* [Material to process]

####################

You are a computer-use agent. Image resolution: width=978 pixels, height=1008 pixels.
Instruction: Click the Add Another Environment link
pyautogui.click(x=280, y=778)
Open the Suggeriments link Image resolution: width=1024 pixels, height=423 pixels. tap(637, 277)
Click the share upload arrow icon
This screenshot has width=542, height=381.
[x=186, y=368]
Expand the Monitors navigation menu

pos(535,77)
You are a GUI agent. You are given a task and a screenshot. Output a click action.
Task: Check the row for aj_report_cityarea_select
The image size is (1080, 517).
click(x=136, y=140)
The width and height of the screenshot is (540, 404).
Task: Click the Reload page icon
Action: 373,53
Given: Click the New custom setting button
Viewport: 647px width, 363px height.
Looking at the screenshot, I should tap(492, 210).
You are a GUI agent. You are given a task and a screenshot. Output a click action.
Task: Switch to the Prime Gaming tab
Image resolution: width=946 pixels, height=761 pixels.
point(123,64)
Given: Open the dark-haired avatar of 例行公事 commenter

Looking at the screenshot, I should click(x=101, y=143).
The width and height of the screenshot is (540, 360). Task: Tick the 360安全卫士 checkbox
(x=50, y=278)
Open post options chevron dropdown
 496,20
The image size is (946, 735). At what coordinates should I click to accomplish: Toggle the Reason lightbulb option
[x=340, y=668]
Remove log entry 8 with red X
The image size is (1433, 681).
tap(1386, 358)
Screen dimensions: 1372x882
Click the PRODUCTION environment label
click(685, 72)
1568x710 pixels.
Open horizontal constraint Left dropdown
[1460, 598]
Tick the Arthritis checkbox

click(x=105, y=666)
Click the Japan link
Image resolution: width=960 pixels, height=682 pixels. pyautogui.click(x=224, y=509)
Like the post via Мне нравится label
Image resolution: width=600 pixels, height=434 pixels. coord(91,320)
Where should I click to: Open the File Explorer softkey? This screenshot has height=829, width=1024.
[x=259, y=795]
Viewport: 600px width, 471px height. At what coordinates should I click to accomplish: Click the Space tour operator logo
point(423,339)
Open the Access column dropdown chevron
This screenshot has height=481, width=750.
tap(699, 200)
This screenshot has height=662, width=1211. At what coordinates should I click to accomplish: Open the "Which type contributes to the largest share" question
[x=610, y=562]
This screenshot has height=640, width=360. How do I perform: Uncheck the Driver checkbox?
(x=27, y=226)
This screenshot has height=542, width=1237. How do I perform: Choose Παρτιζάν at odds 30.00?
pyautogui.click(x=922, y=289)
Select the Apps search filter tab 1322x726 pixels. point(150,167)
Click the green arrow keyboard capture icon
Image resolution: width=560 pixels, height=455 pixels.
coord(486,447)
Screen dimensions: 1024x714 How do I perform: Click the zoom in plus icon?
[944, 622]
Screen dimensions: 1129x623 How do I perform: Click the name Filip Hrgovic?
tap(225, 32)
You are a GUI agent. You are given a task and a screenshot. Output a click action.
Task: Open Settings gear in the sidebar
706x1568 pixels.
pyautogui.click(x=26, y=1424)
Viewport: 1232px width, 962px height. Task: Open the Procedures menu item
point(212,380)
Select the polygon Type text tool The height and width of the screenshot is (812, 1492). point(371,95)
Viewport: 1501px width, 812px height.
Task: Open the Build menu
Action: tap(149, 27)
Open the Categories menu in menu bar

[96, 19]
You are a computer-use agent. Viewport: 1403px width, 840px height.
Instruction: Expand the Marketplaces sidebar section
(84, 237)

####################

* [Task to carry out]
Each line of the material above needs to be returned exactly as written.

* [Result for this task]
You are a computer-use agent. Image resolution: width=978 pixels, height=1008 pixels.
Instruction: Click the Add Another Environment link
pyautogui.click(x=280, y=778)
Open the Suggeriments link Image resolution: width=1024 pixels, height=423 pixels. tap(637, 277)
Click the share upload arrow icon
This screenshot has width=542, height=381.
[x=186, y=368]
Expand the Monitors navigation menu

pos(535,77)
You are a GUI agent. You are given a task and a screenshot. Output a click action.
Task: Check the row for aj_report_cityarea_select
The image size is (1080, 517).
click(x=136, y=140)
The width and height of the screenshot is (540, 404).
Task: Click the Reload page icon
Action: 373,53
Given: Click the New custom setting button
Viewport: 647px width, 363px height.
Looking at the screenshot, I should tap(492, 210).
You are a GUI agent. You are given a task and a screenshot. Output a click action.
Task: Switch to the Prime Gaming tab
Image resolution: width=946 pixels, height=761 pixels.
point(123,64)
Given: Open the dark-haired avatar of 例行公事 commenter

Looking at the screenshot, I should click(x=101, y=143).
The width and height of the screenshot is (540, 360). Task: Tick the 360安全卫士 checkbox
(x=50, y=278)
Open post options chevron dropdown
 496,20
The image size is (946, 735). At what coordinates should I click to accomplish: Toggle the Reason lightbulb option
[x=340, y=668]
Remove log entry 8 with red X
The image size is (1433, 681).
tap(1386, 358)
Screen dimensions: 1372x882
Click the PRODUCTION environment label
click(685, 72)
1568x710 pixels.
Open horizontal constraint Left dropdown
[1460, 598]
Tick the Arthritis checkbox

click(x=105, y=666)
Click the Japan link
Image resolution: width=960 pixels, height=682 pixels. pyautogui.click(x=224, y=509)
Like the post via Мне нравится label
Image resolution: width=600 pixels, height=434 pixels. coord(91,320)
Where should I click to: Open the File Explorer softkey? This screenshot has height=829, width=1024.
[x=259, y=795]
Viewport: 600px width, 471px height. At what coordinates should I click to accomplish: Click the Space tour operator logo
point(423,339)
Open the Access column dropdown chevron
This screenshot has height=481, width=750.
tap(699, 200)
This screenshot has height=662, width=1211. At what coordinates should I click to accomplish: Open the "Which type contributes to the largest share" question
[x=610, y=562]
This screenshot has height=640, width=360. How do I perform: Uncheck the Driver checkbox?
(x=27, y=226)
This screenshot has height=542, width=1237. How do I perform: Choose Παρτιζάν at odds 30.00?
pyautogui.click(x=922, y=289)
Select the Apps search filter tab 1322x726 pixels. point(150,167)
Click the green arrow keyboard capture icon
Image resolution: width=560 pixels, height=455 pixels.
coord(486,447)
Screen dimensions: 1024x714 How do I perform: Click the zoom in plus icon?
[944, 622]
Screen dimensions: 1129x623 How do I perform: Click the name Filip Hrgovic?
tap(225, 32)
You are a GUI agent. You are given a task and a screenshot. Output a click action.
Task: Open Settings gear in the sidebar
706x1568 pixels.
pyautogui.click(x=26, y=1424)
Viewport: 1232px width, 962px height. Task: Open the Procedures menu item
point(212,380)
Select the polygon Type text tool The height and width of the screenshot is (812, 1492). point(371,95)
Viewport: 1501px width, 812px height.
Task: Open the Build menu
Action: tap(149, 27)
Open the Categories menu in menu bar

[96, 19]
You are a computer-use agent. Viewport: 1403px width, 840px height.
Instruction: Expand the Marketplaces sidebar section
(84, 237)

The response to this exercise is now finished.